If it wasn't doing any damage, I would just figure it would be outgrown and do nothing.
But, if a dentist is saying it is changing her teeth, I think I would want to gently find a way to discourage it.
Hyacinth
12-26-2015 03:50 PM
She is only 3, so remember her ability to understand is not as advanced as a 6 year old. At age 3 she is also easier to stop than a 6 or 7 year old. Right now it is a self-soothing habit. By age 6 or 7 it is a habit, but they are more manipulative when trying to get it stopped.
That said, she can understand that she needs to stop because (insert some non-scary, non-threatening reason), then give her a timeline chart so she can let go of the need slowly.
It is a soothing mechanism for her at age 3. She needs a replacement soothing mechanism. Something cuddly to stroke when she feels the need to put her thumb in her mouth. Teach her stroke the fuzzy (whatever), instead of thumbsucking. Teach her a new self-soothe way, otherwise she will not be able to stop. The need to soothe is so great at her age, if there is no other behavior taught, she will be stressed out trying not to put her thumb in.
The Paper Store (I think thats the name) sells these really, really soft 12x12 squares of velour, and there are soft animal head on one corner. (sort of like a hankie with a head on one corner). My grandson used the corner of the velour to stroke his own cheek (while holding the animal head at the same time, he was clever haha) when he had to give up his pacifier. He would just rub his cheek and play with the animal's tiny ears with his thumb (you would have to see it, it was cute). Made giving up the pacifier much easier because he had another thing to do to soothe himself.
After helping her understand the need to stop, put up a chart for short term goals. 3 days of not putting your thumb in your mouth and she can pick a prize out of the bowl (like at a Dr or Dentist office). Get stickers or small things she can pick out (not chokeable stuff).

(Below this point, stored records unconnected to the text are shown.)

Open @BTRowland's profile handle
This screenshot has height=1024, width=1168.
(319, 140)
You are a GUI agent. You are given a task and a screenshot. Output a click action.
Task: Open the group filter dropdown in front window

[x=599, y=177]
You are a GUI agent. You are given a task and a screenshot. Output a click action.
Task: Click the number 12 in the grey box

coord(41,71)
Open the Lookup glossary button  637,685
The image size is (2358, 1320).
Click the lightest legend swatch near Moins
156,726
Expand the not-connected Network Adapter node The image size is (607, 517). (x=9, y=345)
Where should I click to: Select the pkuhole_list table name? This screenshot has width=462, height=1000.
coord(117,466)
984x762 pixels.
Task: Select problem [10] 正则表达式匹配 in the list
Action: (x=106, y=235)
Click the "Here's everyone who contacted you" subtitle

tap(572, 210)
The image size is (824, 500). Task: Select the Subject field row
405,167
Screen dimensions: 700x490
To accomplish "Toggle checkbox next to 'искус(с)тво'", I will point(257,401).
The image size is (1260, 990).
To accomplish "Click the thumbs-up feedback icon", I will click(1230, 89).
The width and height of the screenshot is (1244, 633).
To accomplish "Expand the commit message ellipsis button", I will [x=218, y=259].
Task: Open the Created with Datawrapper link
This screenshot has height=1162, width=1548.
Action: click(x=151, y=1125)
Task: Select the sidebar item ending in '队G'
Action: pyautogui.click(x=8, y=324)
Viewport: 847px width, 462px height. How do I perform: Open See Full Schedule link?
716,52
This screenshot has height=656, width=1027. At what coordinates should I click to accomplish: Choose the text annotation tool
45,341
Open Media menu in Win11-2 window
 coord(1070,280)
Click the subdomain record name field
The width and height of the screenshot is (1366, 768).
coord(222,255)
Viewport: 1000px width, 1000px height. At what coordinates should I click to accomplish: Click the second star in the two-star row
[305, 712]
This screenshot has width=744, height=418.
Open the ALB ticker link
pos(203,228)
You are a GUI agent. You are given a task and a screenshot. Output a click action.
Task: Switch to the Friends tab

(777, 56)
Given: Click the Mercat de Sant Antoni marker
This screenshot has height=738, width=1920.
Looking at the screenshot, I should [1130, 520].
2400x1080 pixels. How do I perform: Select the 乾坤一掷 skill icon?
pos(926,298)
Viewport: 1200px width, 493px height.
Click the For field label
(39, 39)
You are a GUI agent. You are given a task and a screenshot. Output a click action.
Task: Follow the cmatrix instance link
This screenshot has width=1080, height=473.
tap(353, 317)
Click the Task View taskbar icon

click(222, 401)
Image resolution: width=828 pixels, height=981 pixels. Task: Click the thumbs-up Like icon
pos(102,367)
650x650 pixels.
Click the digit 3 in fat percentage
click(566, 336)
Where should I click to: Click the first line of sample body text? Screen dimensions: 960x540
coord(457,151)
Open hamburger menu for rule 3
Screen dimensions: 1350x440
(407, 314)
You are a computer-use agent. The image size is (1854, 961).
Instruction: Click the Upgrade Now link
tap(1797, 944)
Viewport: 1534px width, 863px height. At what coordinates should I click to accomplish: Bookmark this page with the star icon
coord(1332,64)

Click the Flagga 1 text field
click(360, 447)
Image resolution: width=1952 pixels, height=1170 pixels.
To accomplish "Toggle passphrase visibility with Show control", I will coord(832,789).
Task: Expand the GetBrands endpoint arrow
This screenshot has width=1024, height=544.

Put more of the power and control of stopping on her, instead of trying to use threats or punishment or scary stories of what will happen if she sucks her thumb.
It is a habit, habits can be broken. Night time will totally be the hardest, because she will suck unconsciously. Some kids just have an intense sucking need, and that can still be present at age 3. If you can get the day time stopped, night will follow on its own.
It is almost like potty training, really. Rewards for not sucking her thumb, gentle reminders to take her thumb out when you see her doing it, but not punishment for doing it. And refocusing to some other way (like the soft animal head hankie) to self-soothe.
If she can keep doing 3 days (or whatever timeline she is capable of, start with 2 days if 3 is too long in the beginning and work up from there), then when she gets 7 stickers in a row, she gets to go out on a special Mom date to get pizza (or whatever you choose). A bigger 'something' than the 2/3 day pick a prize from the bowl.
If she feels in control, safe, able to soothe in some other way, it will be easier to stop her. If it becomes a power struggle you will find her under beds and in corners sucking her thumb so she won't get caught
The more of a fun "big girl" thing you make it, the more involved she is in the process, her thumb will soon become just another body part fast.
By the way, I love that age. Age 3 is when you can start having the greatest conversations. Funny ones, but you can't laugh because they are so serious. My kids are all grown, but I would love to go back and appreciate how fast kids grow up.